Let’s start with SAS. One of the most frequent complaints from IT organizations about SAS users is the propensity for users to require significant amounts of storage space for SAS data sets. A leading credit card issuer, for example, reports that users have more than one hundred terabytes of SAS files – and the volume is growing rapidly.
But SAS users can store data tables in the Netezza appliance and run data preparation steps against those tables using the SAS Pass-Through Facility. In addition to centralizing storage, reducing data movement and simplifying security, users can realize 100X improvements in program runtime.
In-database PROCs are another SAS feature. SAS currently enables in-database execution of FREQ, MEANS, RANK, REPORT, SORT, SUMMARY, and TABULATE in a number of databases and data warehouse appliances, including Netezza. For the user, database-enabled PROCs operate like any other SAS PROC — but instead of running on the server, the PROC runs in the database.
SAS supports a number of other in-database capabilities through SAS/ACCESS, including the ability to pass functions and formats to Netezza, the ability to create temporary tables and the ability to leverage Netezza’s bulk load/unload facility
SAS users can make calls to Netezza in-database functions by invoking Netezza In-Database Analytics through PROC SQL. In-database functions are far more efficient for building analytic data sets, data cleansing and enhancement. Customers who have implemented this approach have observed remarkable improvements in overall runtime: jobs that ran in hours now run in minutes.

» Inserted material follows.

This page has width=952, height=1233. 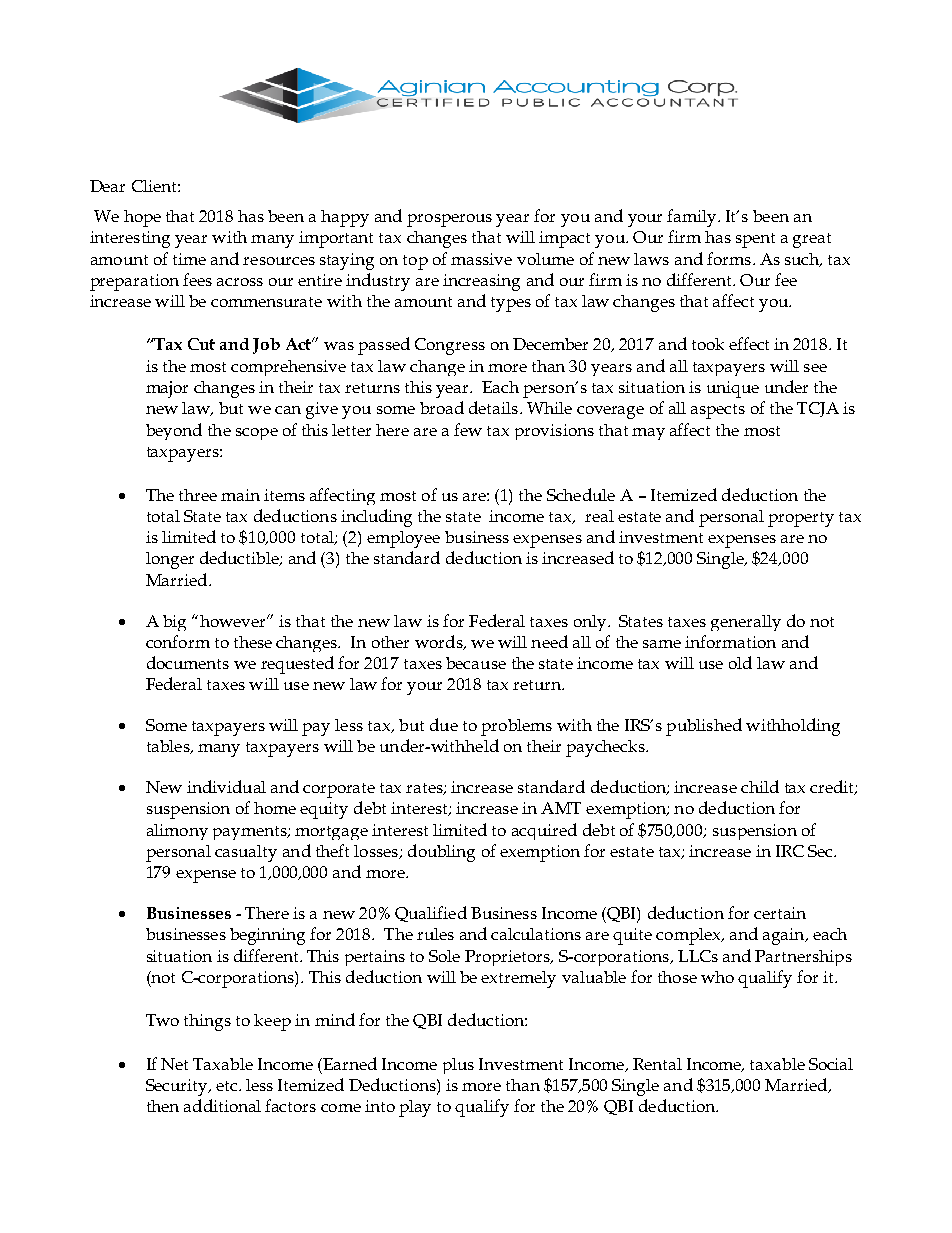 What do you see at coordinates (468, 429) in the page?
I see `few` at bounding box center [468, 429].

SAS customers using SAS Enterprise Miner or SAS Model Manager can also benefit from SAS Scoring Accelerator. Scoring Accelerator which SAS enables an Enterprise Miner user to export a scoring function that runs on Netezza. This capability helps the organization avoid a custom programming task, and enables the analyst to easily hand off model scoring to a production operation.

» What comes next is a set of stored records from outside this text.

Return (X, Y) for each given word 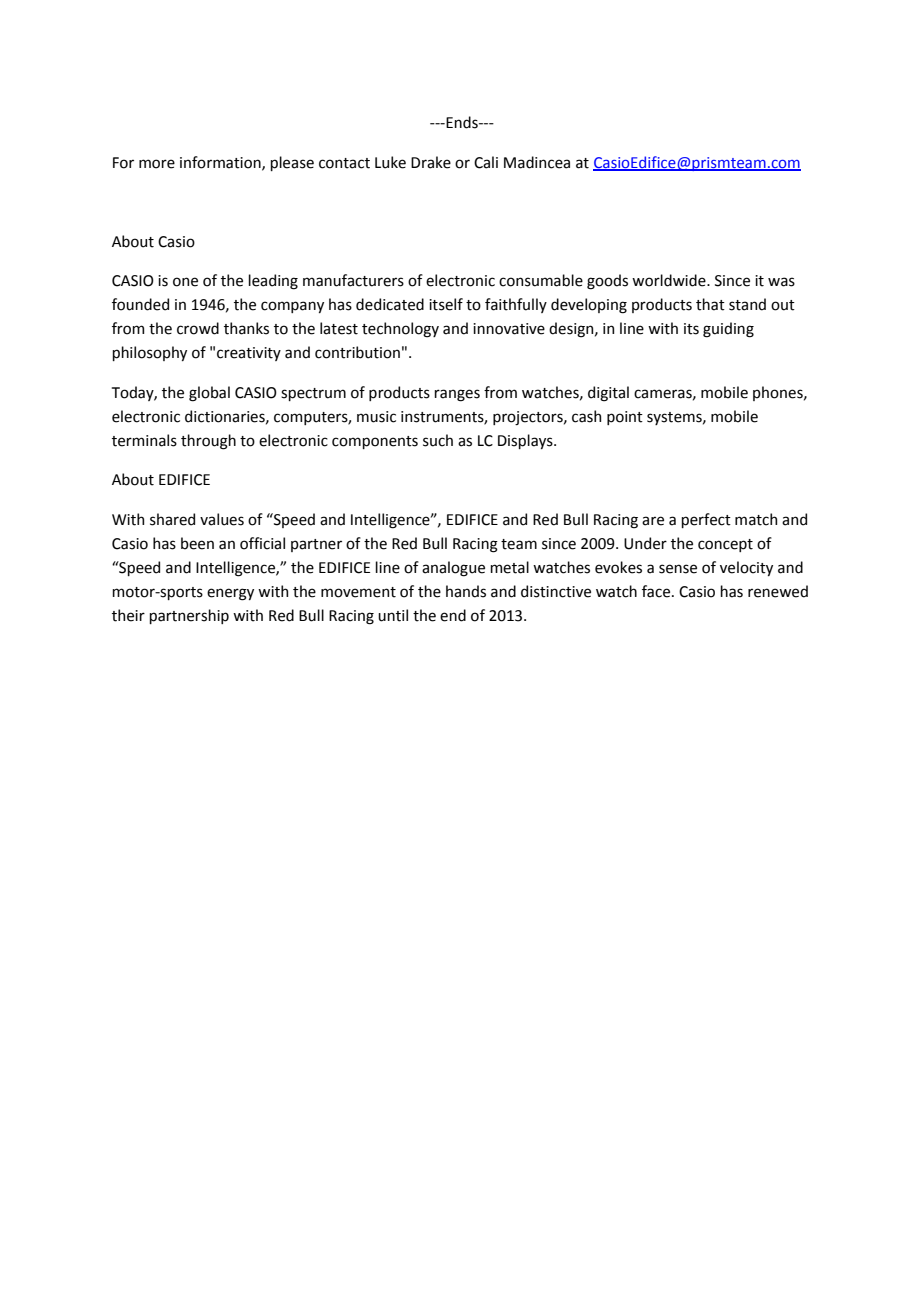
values (222, 519)
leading (273, 282)
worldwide (670, 280)
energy (230, 594)
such (438, 440)
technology (400, 330)
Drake (431, 162)
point (625, 418)
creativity (249, 354)
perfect (706, 520)
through (208, 442)
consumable (541, 280)
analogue (453, 569)
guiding (728, 330)
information (221, 163)
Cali (486, 162)
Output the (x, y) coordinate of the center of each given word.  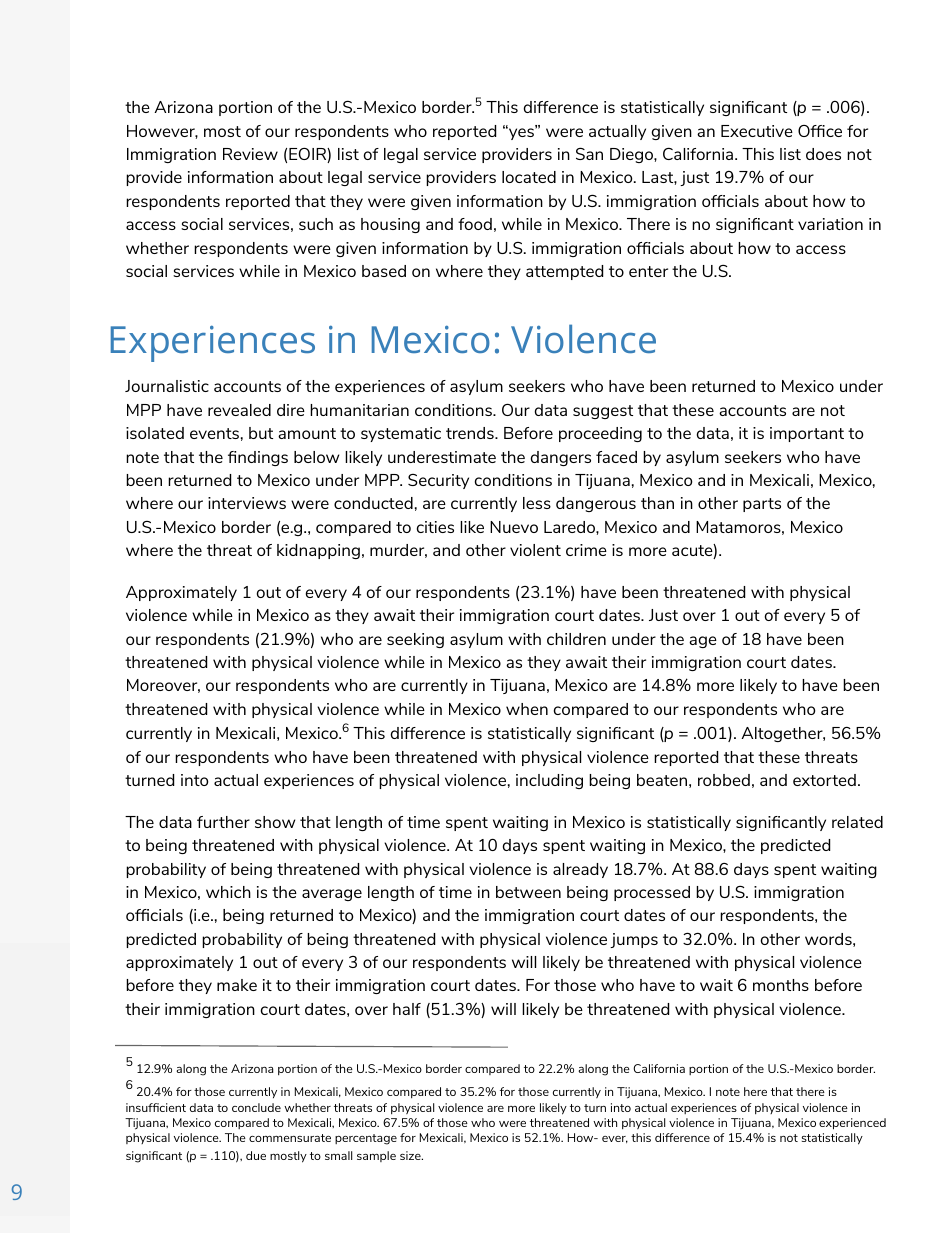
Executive (757, 131)
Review (250, 154)
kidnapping (318, 551)
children (576, 639)
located (529, 177)
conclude (256, 1107)
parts (762, 505)
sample (376, 1156)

IBM SPSS Modeler also offers the capability to work directly with database tables in Netezza; like SAS, it can be configured to minimize storage on the SPSS server. Modeler also offers Pushback SQL capabilities, which enable the user to perform functions within the Netezza appliance, including table joins, aggregation, selections, sorting, field derivation, field projection and scoring. While the in-database functional capabilities of the two packages are similar, SPSS accomplishes this entirely within the graphical environment of the Stream canvas.

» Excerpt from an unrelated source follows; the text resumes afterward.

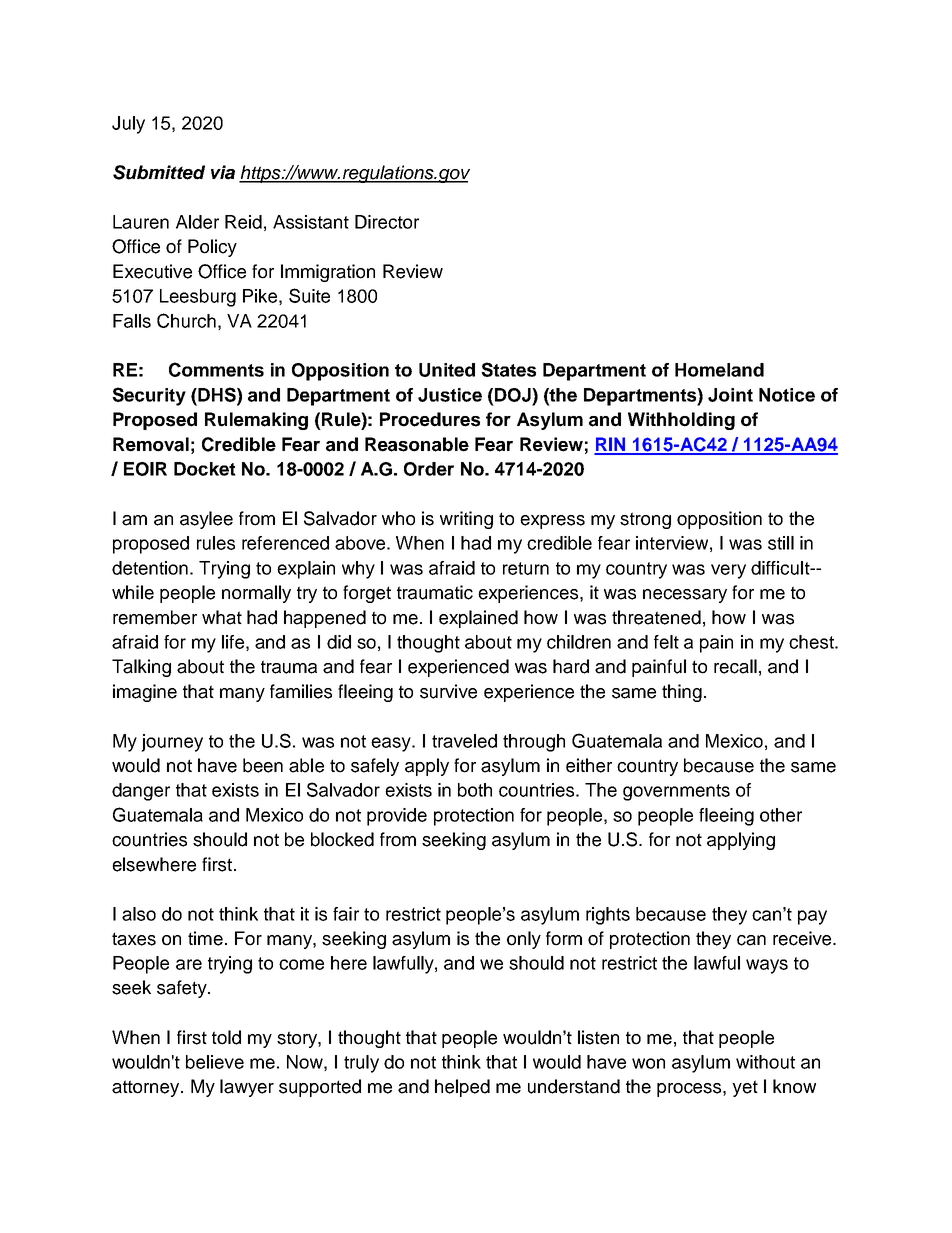 The height and width of the document is (1233, 952). I want to click on governments, so click(676, 792).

As with SAS, SPSS Modeler users can leverage Netezza in-database analytics to build, score and store predictive models, either through custom nodes or out-of-the box integration in Release 15.0. Again, a key difference between SAS and SPSS is that while SPSS Modeler surfaces Netezza in-database analytics through the graphical user environment, SAS users must have programming and SQL skills.
To summarize, leading commercial software packages like SAS and SPSS already offer the ability to manage files, perform data preparation, build models and run scoring processes entirely within the Netezza appliance. Users of these tools can significantly improve runtime performance by leveraging these existing capabilities.